Our weekly round-up of wacky MetroWest-area police news includes cameos from a fox, an out-of-place reptile, and more.
Little Red Riding Hood flees from a fox.
Sorry for the misleading headline. Little Red Riding Hood wasn't actually in town. I just wanted you to read that a woman was chased by a fox through Hopkinton State Park this week. (He did not catch her.)
And in other weird wildlife news...
A Hopkinton resident called police to report her son had found what appeared to be a dead "boa constrictor" in their backyard. (Hey, better than an "alive" boa constrictor, I say—sorry, snake lovers.)
Next time, the litterbug should throw himself (or herself) over the retaining wall.
If you're anything like I am, you think Singapore's littering enforcement laws are the best ever. They might even be too lenient. Toss a coffee cup out the window while driving in front of me, and I will call the police.
So, it must have been maddening for the folks at an industrial park in Milford to have found not one, not two, but three tvs thrown onto their property from over a retaining wall. My guess is that these weren't gifts. Hey, we all have clunky, outdated TVs we'd like to get rid of, but most of us just keep them in our garage, telling ourselves we're waiting for the next electronics recycling day.
It's all fun and games until someone gets stuck in the treadmill.
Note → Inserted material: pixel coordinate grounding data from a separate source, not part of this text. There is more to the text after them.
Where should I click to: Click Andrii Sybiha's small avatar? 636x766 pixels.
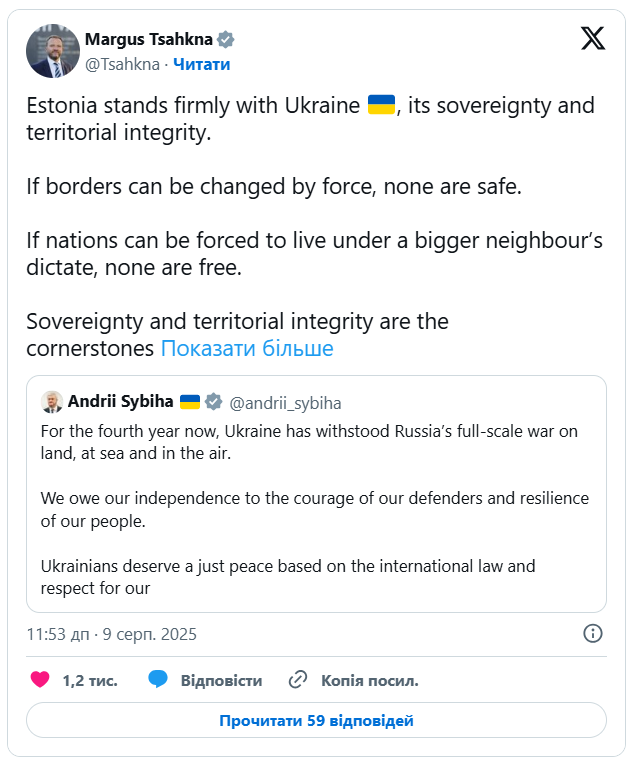click(51, 402)
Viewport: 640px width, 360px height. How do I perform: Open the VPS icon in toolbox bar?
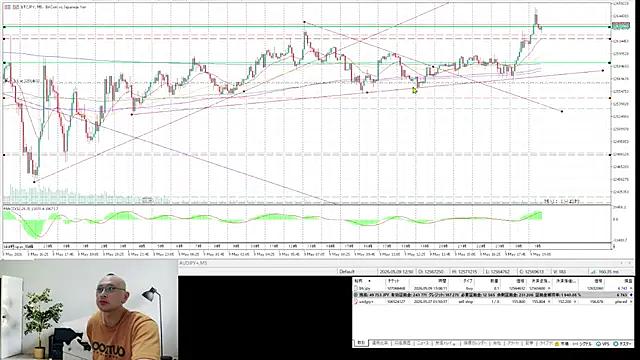(x=602, y=344)
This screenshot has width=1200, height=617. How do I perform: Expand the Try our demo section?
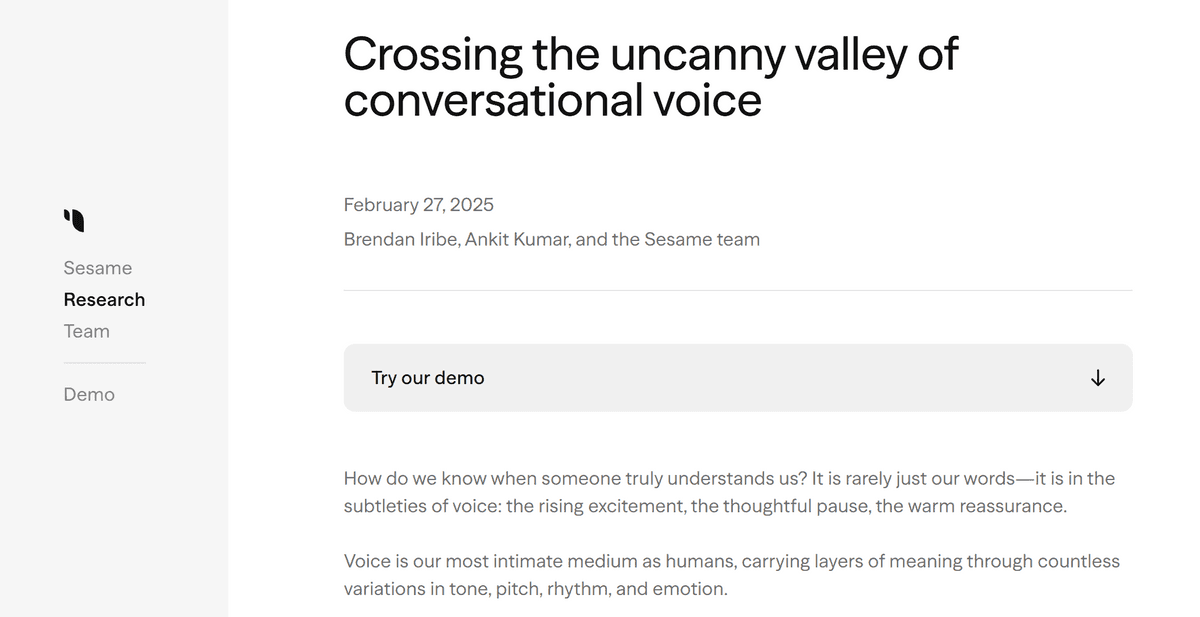pyautogui.click(x=738, y=378)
You know those things your parents tell you when you're young? Like, if you make a contorted face, it'll stay that way? Or if you put your hand near moving parts, it'll get stuck there? I just learned this week that it's all true. Shrewsbury police got a call this week for a boy whose arm was stuck in a treadmill. (It became un-stuck before they arrived, and the medics were canceled.)
Online delivery: It's the safe choice.
A Holliston resident reported seeing a Boston Globe delivery truck "driving erratically" through town this week. Now, we at Patch love our brothers and sisters in print media, but I can't resist pointing out that when delivering news to our readers, we're simply running to our computers—not running people off the road.
While the deliveryman was in town, I hope he didn't hit...
...the drunk person lying in the street. Glad that one turned out OK.